With the deadline for implementation of the Federal Reserve's LO Compensation rule looming on April 1, 2011, there is likely to be a flurry of activity as industry participants and groups continue to prepare for the launch, while also continuing to push for a delay.  HUD joined the mix by releasing guidance on the new rule as it relates to RESPA regulations, primarily addressing GFE compliance.

 

In their "RESPA ROUNDUP" publication, HUD seeks to clarify proper disclosures required by RESPA rules in accordance with the new rules on LO compensation and the GFE and HUD-1 settlement statement.  The guidance seeks to address questions regarding four specific situations as it relates to completing disclosures. 

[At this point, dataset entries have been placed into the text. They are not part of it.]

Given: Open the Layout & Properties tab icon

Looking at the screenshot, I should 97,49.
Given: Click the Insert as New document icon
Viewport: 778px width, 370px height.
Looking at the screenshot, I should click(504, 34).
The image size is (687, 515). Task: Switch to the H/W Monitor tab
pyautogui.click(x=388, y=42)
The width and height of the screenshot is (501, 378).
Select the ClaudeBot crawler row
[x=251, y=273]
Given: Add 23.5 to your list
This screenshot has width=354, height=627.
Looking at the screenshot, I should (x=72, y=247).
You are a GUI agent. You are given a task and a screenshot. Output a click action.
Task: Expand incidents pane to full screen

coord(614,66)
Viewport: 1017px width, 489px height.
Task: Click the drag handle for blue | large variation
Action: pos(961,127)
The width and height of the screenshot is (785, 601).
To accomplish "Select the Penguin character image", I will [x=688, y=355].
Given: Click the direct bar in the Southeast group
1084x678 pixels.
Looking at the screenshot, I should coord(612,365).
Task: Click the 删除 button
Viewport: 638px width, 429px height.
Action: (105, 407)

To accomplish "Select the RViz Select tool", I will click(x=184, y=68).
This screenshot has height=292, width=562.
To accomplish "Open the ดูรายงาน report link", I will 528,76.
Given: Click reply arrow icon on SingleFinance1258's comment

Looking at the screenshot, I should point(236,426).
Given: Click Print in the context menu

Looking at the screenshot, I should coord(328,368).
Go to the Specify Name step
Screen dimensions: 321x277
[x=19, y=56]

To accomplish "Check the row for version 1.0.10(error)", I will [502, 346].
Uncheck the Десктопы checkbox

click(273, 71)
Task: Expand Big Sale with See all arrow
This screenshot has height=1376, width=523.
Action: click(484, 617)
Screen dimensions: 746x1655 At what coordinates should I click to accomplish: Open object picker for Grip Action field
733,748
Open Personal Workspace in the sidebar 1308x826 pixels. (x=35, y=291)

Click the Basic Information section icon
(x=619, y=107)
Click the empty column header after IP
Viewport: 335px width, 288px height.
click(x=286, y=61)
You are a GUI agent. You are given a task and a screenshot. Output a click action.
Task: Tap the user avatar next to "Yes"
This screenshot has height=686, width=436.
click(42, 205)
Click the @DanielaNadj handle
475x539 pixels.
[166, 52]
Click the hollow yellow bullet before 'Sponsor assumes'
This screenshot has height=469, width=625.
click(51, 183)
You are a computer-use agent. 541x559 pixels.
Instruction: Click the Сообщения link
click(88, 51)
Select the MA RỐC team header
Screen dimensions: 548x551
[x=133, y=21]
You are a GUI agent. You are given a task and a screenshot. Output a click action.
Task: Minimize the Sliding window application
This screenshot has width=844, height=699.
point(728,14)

The guidance amounts to various different scenarios that could be raised by the new rules and how to properly complete the GFE.  It is not intended to address issues with the rule or answer rule compliance questions, it is only guidance on completing the GFE disclosure.  In light of that, here is a brief overview of the guidance:

  1. Mortgage Broker Transactions with Indirect Compensation from the Lender in the form of a "flat fee or other compensation":  In accordance with the GFE requirements, to properly account for this compensation, the broker must disclose the flat fee in Block 1, than note it as a credit in Block 2.
  2. No Cost Transactions where credit for Interest Rate Chosen covers LO or third party costs:  Origination charges must still be listed in Block 1, and Third party fees must still be itemized and listed in Blocks 3-11, but the credit for interest rate chosen must be sufficient to cover the total charges resulting in $0 for the sum of Lines A and B.
  3. Using a credit/charge calculation prior to completing Block 2 of the GFE: this one is a variation of the first one stating that when the net payment to a broker from the lender is positive, it is entered as a negative in Block 2; and when the net payment is negative, it is entered as a positive in Block 2.  However, the guidance rules, the LO Comp rule does prohibit a broker receiving payments from both the lender and borrower. 
  4. Payments by Lenders to Borrowers for tolerance violations in wholesale transactions:  as is widely understood, brokers and lenders are able to address charges that exceed thresholds in order to avoid a tolerance violation.   The guidance warns about being cognizant of compensation compliance.  Which means issuing a credit could have impacts on the duel compensation rule.

As a final note, the guidance states that the implementation of the compensation rule cannot be considered a basis for a changed circumstance that would allow for a revision of the GFE.